[Dataset entries]
^^^^^^^^

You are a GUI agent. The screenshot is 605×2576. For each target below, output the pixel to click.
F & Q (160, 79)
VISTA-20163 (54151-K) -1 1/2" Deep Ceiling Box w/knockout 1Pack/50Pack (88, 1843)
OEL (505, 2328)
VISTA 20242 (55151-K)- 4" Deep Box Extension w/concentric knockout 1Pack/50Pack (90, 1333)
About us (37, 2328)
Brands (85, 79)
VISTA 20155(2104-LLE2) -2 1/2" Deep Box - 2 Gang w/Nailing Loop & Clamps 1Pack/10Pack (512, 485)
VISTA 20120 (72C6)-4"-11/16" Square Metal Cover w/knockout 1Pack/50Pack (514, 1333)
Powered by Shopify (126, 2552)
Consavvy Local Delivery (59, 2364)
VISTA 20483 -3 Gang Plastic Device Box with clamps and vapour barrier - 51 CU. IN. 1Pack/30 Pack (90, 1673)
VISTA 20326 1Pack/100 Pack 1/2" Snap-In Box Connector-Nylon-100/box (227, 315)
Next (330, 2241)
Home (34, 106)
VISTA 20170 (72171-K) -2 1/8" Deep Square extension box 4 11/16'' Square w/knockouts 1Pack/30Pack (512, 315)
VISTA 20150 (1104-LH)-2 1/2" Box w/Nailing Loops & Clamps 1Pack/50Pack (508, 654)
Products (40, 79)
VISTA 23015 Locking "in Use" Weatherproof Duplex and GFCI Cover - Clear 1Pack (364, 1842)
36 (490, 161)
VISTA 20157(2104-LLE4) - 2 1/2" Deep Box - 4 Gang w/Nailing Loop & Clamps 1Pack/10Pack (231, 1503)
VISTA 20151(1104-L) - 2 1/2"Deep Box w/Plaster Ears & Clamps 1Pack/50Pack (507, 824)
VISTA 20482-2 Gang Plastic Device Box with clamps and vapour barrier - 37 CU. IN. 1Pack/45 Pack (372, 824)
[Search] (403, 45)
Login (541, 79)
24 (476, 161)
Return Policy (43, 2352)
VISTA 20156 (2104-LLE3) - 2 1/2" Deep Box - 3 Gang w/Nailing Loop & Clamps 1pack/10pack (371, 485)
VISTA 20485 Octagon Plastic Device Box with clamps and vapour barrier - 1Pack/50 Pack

^^^^^^^^

> _THE TASK_: Would you write out all the records exactly as they read?

> _RESPONSE TO THE EXERCISE_:
You are a GUI agent. The screenshot is 605×2576. For each target below, output the pixel to click.
F & Q (160, 79)
VISTA-20163 (54151-K) -1 1/2" Deep Ceiling Box w/knockout 1Pack/50Pack (88, 1843)
OEL (505, 2328)
VISTA 20242 (55151-K)- 4" Deep Box Extension w/concentric knockout 1Pack/50Pack (90, 1333)
About us (37, 2328)
Brands (85, 79)
VISTA 20155(2104-LLE2) -2 1/2" Deep Box - 2 Gang w/Nailing Loop & Clamps 1Pack/10Pack (512, 485)
VISTA 20120 (72C6)-4"-11/16" Square Metal Cover w/knockout 1Pack/50Pack (514, 1333)
Powered by Shopify (126, 2552)
Consavvy Local Delivery (59, 2364)
VISTA 20483 -3 Gang Plastic Device Box with clamps and vapour barrier - 51 CU. IN. 1Pack/30 Pack (90, 1673)
VISTA 20326 1Pack/100 Pack 1/2" Snap-In Box Connector-Nylon-100/box (227, 315)
Next (330, 2241)
Home (34, 106)
VISTA 20170 (72171-K) -2 1/8" Deep Square extension box 4 11/16'' Square w/knockouts 1Pack/30Pack (512, 315)
VISTA 20150 (1104-LH)-2 1/2" Box w/Nailing Loops & Clamps 1Pack/50Pack (508, 654)
Products (40, 79)
VISTA 23015 Locking "in Use" Weatherproof Duplex and GFCI Cover - Clear 1Pack (364, 1842)
36 (490, 161)
VISTA 20157(2104-LLE4) - 2 1/2" Deep Box - 4 Gang w/Nailing Loop & Clamps 1Pack/10Pack (231, 1503)
VISTA 20151(1104-L) - 2 1/2"Deep Box w/Plaster Ears & Clamps 1Pack/50Pack (507, 824)
VISTA 20482-2 Gang Plastic Device Box with clamps and vapour barrier - 37 CU. IN. 1Pack/45 Pack (372, 824)
[Search] (403, 45)
Login (541, 79)
24 (476, 161)
Return Policy (43, 2352)
VISTA 20156 (2104-LLE3) - 2 1/2" Deep Box - 3 Gang w/Nailing Loop & Clamps 1pack/10pack (371, 485)
VISTA 20485 Octagon Plastic Device Box with clamps and vapour barrier - 1Pack/50 Pack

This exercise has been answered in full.